Word for word, set down the lines from the one that contains "At what coordinates should I click to accomplish: Focus" through the final line of the data; no pictures belong in the copy.

Start of Data provided

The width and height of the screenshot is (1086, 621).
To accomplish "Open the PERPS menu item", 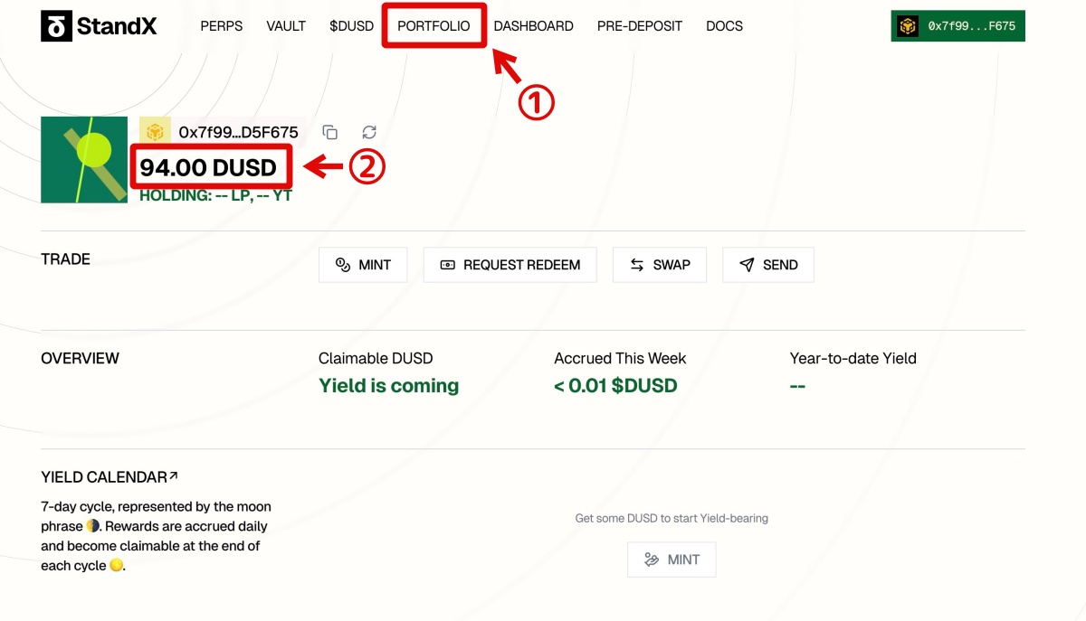I will [x=222, y=26].
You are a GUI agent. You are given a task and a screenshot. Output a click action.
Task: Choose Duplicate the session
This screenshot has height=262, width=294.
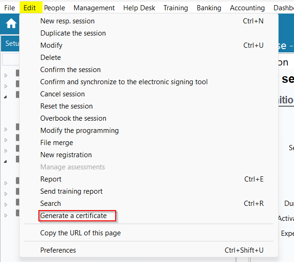click(x=73, y=33)
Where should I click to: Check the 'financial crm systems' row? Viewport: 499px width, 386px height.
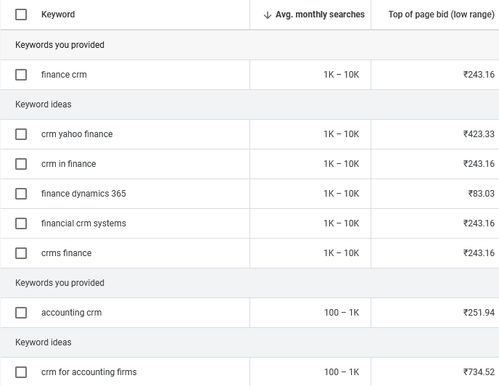(21, 223)
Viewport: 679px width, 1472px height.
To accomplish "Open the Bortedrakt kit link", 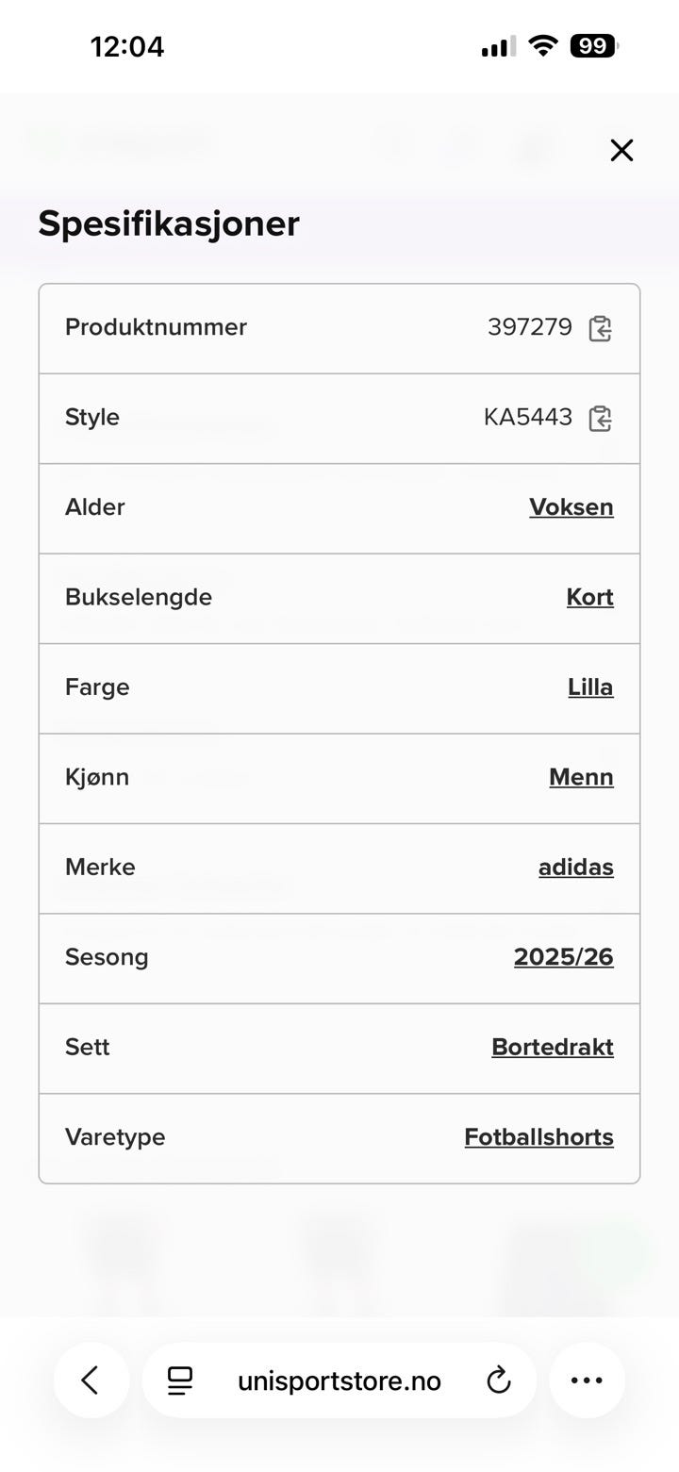I will pos(552,1047).
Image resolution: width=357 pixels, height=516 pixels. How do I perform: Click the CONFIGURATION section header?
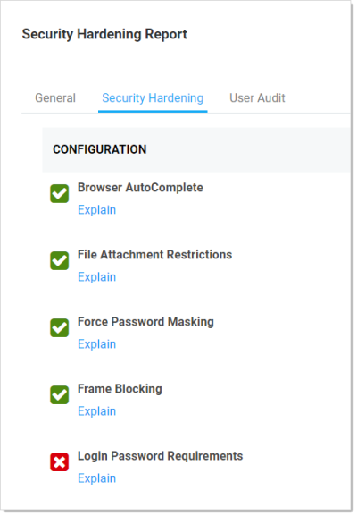(99, 149)
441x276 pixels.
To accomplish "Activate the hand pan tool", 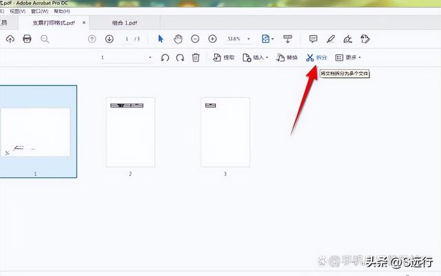I will point(178,39).
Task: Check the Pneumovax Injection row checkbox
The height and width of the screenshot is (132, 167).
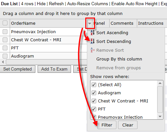Action: (x=5, y=32)
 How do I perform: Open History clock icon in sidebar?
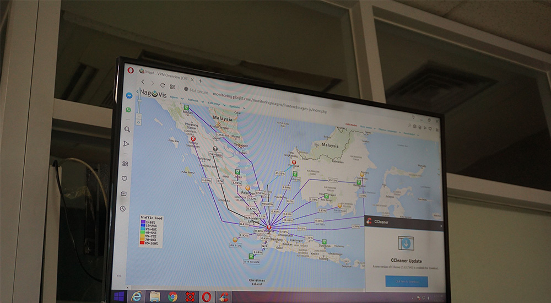[123, 209]
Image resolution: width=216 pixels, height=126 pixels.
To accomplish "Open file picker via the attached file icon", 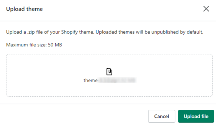I will coord(109,71).
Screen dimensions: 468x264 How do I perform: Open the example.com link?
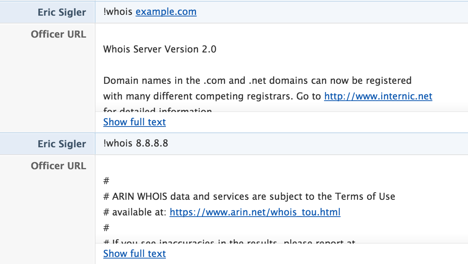pos(166,12)
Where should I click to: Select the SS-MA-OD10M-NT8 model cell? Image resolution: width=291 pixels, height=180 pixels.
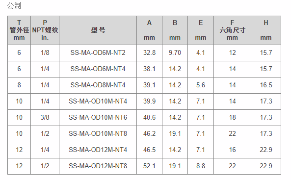[x=98, y=133]
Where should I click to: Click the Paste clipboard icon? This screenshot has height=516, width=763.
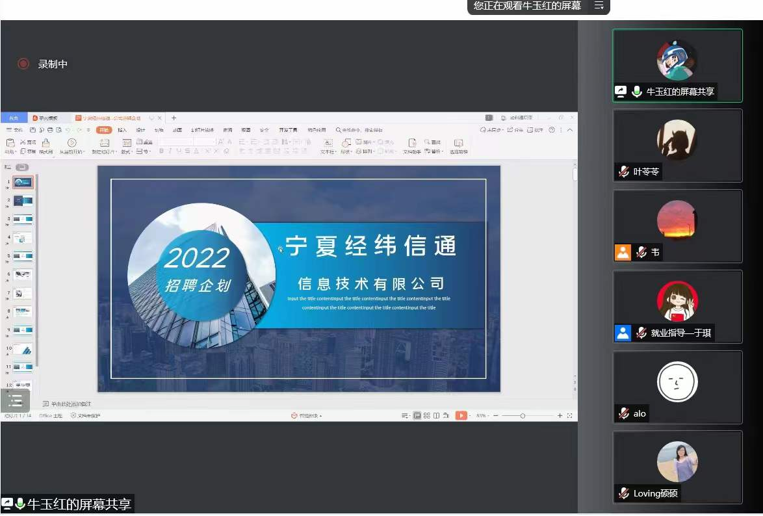(10, 143)
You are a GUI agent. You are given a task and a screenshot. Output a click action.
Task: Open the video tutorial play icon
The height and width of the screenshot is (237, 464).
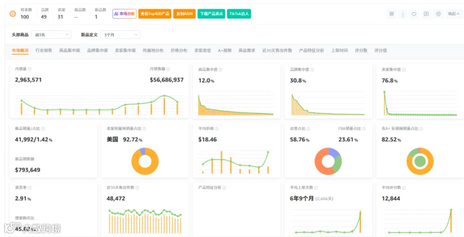pyautogui.click(x=426, y=14)
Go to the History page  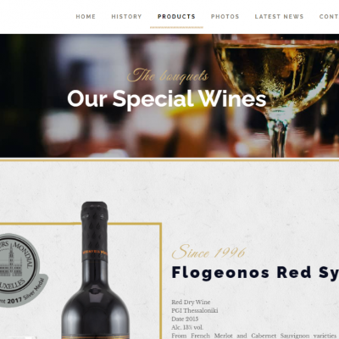[x=126, y=17]
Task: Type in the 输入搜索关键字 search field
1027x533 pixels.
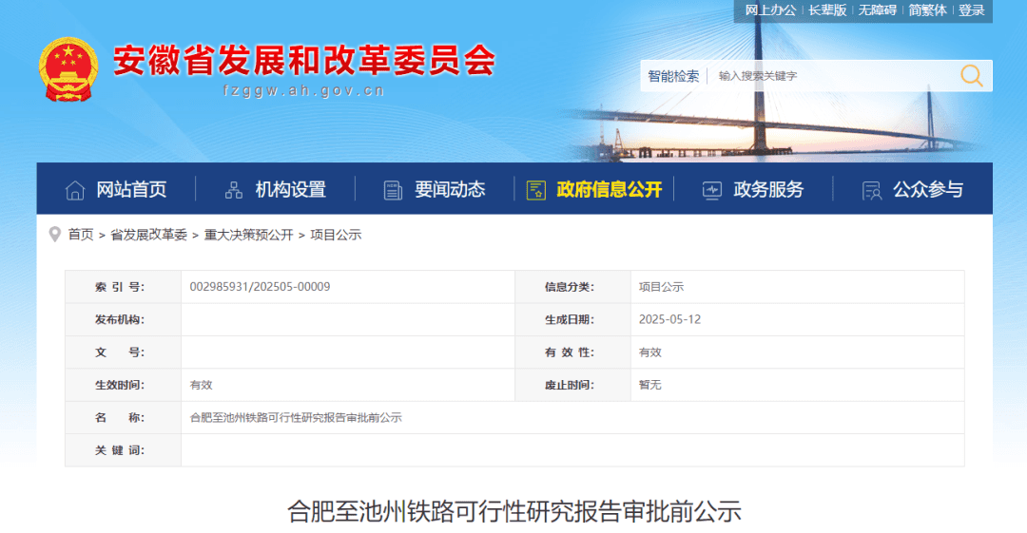Action: [827, 76]
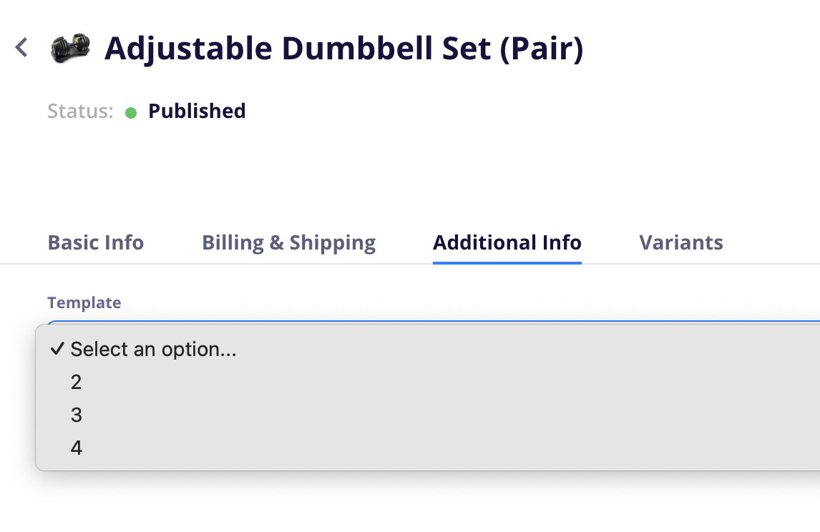
Task: Go back using the left chevron arrow
Action: pyautogui.click(x=21, y=48)
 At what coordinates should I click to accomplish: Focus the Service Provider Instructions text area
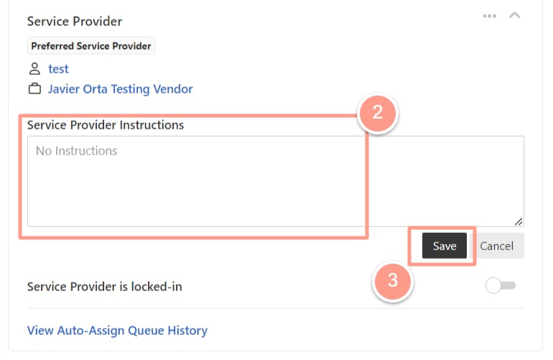pyautogui.click(x=276, y=181)
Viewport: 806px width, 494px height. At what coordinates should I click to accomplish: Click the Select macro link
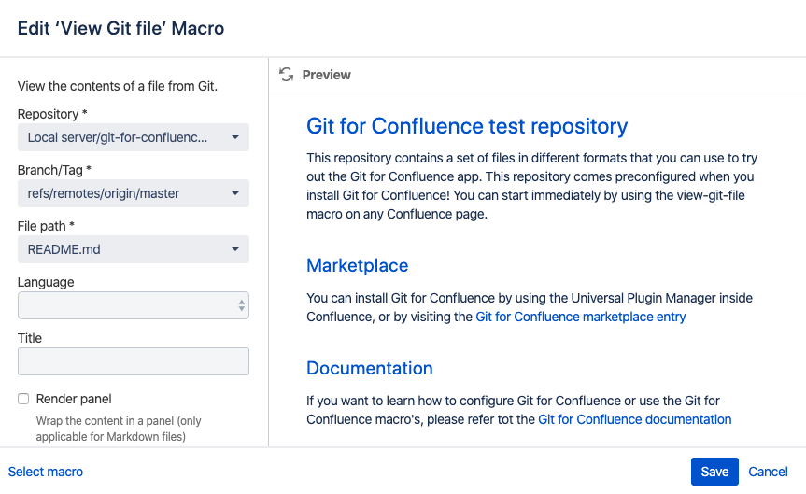46,472
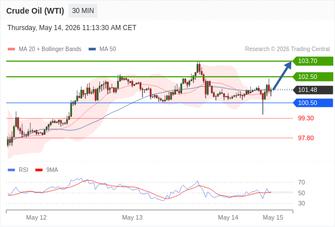Viewport: 335px width, 227px height.
Task: Click the blue RSI legend swatch
Action: (x=11, y=170)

End of Data provided

▶ **Result for this exercise**
 At what coordinates should I click to accomplish: Focus the Service Provider Instructions text area
pyautogui.click(x=276, y=181)
Viewport: 806px width, 494px height. At what coordinates should I click to accomplish: Click the Select macro link
46,472
Viewport: 335px width, 227px height.
Task: Click the blue RSI legend swatch
Action: (x=11, y=170)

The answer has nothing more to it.